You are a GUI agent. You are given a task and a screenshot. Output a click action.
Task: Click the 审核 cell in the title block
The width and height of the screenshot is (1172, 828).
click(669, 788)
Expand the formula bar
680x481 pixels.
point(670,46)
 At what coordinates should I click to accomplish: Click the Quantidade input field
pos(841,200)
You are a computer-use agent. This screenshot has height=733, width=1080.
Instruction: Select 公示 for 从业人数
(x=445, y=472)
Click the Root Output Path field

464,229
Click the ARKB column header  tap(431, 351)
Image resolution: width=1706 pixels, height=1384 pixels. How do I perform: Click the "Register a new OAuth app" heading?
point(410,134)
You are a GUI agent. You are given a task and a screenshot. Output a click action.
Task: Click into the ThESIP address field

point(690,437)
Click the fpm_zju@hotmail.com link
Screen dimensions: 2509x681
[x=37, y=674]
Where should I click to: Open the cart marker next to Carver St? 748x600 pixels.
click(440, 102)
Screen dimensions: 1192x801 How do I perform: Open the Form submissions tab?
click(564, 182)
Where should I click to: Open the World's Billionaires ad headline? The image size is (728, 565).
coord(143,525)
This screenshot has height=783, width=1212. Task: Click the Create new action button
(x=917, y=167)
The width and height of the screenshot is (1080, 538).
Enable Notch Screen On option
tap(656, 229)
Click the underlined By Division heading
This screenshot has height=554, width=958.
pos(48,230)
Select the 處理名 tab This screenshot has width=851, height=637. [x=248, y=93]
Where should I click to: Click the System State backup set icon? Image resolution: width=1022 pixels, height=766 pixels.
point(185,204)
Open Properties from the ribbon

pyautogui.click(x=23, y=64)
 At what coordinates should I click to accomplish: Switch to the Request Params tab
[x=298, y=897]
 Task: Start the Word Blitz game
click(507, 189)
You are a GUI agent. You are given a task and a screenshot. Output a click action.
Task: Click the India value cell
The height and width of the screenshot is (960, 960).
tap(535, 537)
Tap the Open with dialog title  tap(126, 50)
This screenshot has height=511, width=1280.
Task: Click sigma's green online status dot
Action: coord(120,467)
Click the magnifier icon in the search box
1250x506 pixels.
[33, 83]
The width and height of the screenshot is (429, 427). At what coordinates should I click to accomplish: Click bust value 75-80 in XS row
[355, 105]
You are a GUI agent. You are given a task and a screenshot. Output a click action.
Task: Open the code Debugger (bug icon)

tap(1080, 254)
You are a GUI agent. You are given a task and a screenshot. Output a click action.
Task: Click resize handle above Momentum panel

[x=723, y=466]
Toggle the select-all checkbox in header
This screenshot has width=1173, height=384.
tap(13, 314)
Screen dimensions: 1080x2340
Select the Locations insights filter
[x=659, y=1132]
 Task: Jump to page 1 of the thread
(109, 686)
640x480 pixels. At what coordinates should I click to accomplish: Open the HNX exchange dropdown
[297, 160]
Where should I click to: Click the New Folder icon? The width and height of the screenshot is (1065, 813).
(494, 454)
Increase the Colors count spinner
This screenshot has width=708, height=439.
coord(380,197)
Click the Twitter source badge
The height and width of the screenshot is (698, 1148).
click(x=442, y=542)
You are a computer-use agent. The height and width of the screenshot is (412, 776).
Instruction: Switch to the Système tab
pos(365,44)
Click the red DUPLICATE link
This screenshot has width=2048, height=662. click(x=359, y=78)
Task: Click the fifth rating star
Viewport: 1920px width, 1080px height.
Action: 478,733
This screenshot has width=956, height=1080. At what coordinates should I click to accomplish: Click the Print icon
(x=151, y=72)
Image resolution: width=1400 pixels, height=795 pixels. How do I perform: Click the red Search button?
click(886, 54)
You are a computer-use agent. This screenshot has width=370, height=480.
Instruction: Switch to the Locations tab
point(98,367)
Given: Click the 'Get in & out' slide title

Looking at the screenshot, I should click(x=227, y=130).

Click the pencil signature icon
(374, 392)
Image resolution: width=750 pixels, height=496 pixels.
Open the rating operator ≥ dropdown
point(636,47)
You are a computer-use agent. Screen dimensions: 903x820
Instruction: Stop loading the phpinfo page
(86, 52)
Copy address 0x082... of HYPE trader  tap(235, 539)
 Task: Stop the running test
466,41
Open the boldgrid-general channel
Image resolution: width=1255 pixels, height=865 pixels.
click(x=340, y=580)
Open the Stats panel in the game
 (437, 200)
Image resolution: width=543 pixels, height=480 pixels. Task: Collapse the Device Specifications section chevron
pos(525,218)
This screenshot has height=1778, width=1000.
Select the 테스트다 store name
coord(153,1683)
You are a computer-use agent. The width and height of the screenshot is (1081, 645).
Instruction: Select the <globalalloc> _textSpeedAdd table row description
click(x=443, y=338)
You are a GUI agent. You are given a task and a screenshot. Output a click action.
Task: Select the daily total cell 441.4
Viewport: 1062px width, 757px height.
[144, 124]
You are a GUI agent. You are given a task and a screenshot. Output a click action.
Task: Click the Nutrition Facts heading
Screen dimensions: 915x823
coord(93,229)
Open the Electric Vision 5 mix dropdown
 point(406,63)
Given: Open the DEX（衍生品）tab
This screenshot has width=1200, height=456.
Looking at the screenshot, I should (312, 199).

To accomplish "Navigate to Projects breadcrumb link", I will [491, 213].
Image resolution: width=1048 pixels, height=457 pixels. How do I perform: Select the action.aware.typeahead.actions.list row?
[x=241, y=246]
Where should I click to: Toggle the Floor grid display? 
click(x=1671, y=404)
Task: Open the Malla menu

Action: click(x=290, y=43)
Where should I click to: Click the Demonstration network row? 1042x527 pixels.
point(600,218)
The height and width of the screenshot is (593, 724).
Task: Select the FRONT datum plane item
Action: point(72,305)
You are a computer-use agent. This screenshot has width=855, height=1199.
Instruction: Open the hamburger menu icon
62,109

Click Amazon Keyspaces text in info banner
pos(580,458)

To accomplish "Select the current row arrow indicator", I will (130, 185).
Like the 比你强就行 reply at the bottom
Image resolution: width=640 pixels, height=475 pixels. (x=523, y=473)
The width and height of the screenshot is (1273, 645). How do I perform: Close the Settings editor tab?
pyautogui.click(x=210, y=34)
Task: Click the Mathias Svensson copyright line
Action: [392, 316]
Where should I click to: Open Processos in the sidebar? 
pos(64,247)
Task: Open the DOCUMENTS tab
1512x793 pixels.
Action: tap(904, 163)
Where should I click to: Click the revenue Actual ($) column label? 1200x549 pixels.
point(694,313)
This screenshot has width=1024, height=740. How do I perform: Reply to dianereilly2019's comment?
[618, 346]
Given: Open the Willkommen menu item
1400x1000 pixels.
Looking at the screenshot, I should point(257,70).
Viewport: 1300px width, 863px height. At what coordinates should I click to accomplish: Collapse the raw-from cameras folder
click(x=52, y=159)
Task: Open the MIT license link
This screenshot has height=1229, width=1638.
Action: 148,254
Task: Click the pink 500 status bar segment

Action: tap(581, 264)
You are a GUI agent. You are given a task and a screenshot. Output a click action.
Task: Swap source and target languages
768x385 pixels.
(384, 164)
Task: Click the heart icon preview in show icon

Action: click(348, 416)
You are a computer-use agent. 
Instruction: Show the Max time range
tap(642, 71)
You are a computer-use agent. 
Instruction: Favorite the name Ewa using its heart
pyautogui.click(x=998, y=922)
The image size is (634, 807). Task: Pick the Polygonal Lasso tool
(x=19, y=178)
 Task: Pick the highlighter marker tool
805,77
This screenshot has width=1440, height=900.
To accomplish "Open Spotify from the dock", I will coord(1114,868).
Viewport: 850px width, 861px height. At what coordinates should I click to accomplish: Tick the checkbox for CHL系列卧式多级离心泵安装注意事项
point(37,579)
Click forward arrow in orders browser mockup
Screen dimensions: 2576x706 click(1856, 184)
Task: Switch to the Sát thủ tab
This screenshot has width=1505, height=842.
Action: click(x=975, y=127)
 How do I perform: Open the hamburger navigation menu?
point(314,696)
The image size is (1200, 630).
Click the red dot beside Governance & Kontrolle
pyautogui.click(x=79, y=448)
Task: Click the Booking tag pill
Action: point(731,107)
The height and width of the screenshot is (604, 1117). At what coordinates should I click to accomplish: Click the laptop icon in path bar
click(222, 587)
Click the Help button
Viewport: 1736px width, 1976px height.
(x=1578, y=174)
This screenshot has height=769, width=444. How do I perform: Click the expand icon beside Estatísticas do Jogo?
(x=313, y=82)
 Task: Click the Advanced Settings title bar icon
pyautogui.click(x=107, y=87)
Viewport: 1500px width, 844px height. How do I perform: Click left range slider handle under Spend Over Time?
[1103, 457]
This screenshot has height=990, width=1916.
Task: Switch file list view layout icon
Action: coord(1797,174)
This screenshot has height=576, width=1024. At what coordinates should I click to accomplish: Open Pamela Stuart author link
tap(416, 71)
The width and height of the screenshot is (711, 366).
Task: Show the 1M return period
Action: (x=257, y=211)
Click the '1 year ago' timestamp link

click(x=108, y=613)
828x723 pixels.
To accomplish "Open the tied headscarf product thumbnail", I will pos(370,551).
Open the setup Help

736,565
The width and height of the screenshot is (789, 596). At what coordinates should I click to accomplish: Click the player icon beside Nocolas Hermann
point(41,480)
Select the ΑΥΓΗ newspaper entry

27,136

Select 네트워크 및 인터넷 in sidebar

********************

- [TASK OBJECTIVE] Copy out the lines above, from the one holding "Task: Click the Advanced" through the final line, with no other lines.

- [SOLUTION FOR THIS EXERCISE]
 Task: Click the Advanced Settings title bar icon
pyautogui.click(x=107, y=87)
Viewport: 1500px width, 844px height. How do I perform: Click left range slider handle under Spend Over Time?
[1103, 457]
This screenshot has height=990, width=1916.
Task: Switch file list view layout icon
Action: coord(1797,174)
This screenshot has height=576, width=1024. At what coordinates should I click to accomplish: Open Pamela Stuart author link
tap(416, 71)
The width and height of the screenshot is (711, 366).
Task: Show the 1M return period
Action: (x=257, y=211)
Click the '1 year ago' timestamp link

click(x=108, y=613)
828x723 pixels.
To accomplish "Open the tied headscarf product thumbnail", I will pos(370,551).
Open the setup Help

736,565
The width and height of the screenshot is (789, 596). At what coordinates should I click to accomplish: Click the player icon beside Nocolas Hermann
point(41,480)
Select the ΑΥΓΗ newspaper entry

27,136

Select 네트워크 및 인터넷 in sidebar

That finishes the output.